Access to Justice and Refugee Rights As a Survival Strategy of Central American Women

Friday, 20 July 2018: 11:00
Oral Presentation
Susanne WILLERS, Universidad Nacional Autónoma de México, Mexico
For women fleeing violence in Central American countries refugee protection in Mexico has become an alternative to migration to the United States of America. Due to migration enforcement policies, traditional migration routes of escape have become too dangerous for women, especially when travelling with children. As a result, refugee applications in Mexico have been rising significantly; between 2013 and 2016 applications have been increasing over 600% (COMAR 2017). Yet, the Mexican refugee system and the particular local contexts in refugee receiving communities contribute to situations of re-victimization of migrant women and their children, unless the efforts made by UNHCR and regional NGO´s.

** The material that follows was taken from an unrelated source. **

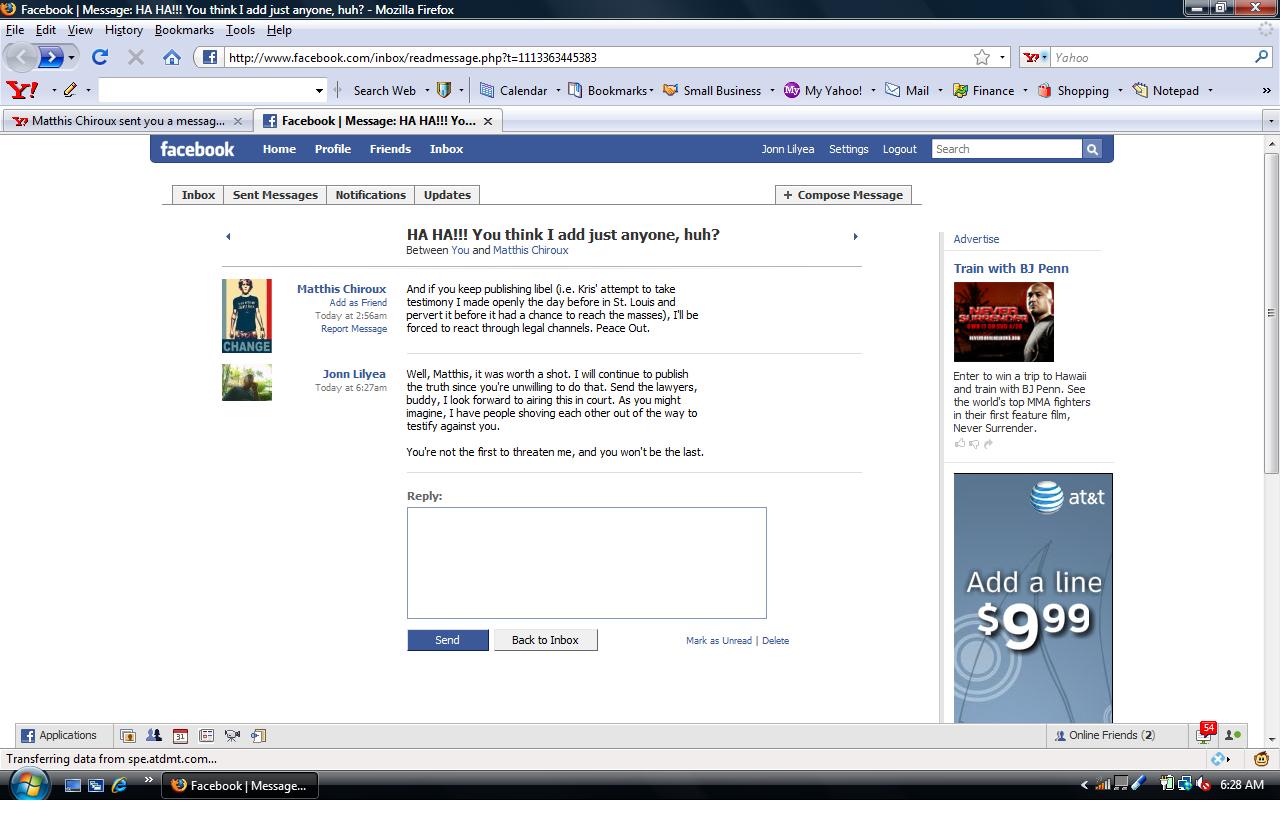This screenshot has width=1280, height=830.
Task: Open the Facebook Applications menu in bottom bar
Action: click(59, 735)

This paper is based on a longer field study in Tapachula, Mexico, starting in 2013 until 2017, looking at the circumstances of Central American Migration through Mexico and to the USA. The paper looks to analyse the particular situation in the aftermath of the humanitarian crisis of 2015 and the effects of following migration enforcement that led women with children choose to settle in Mexico in order to avoid deportation and look for refugee protection as a strategy for survival. This paper aims to analyse the difficulties and particular circumstances women face during this process, such as the effects of structural and gender based violence and segmented labour markets that endanger women’s and children’s livelihood in receiving communities.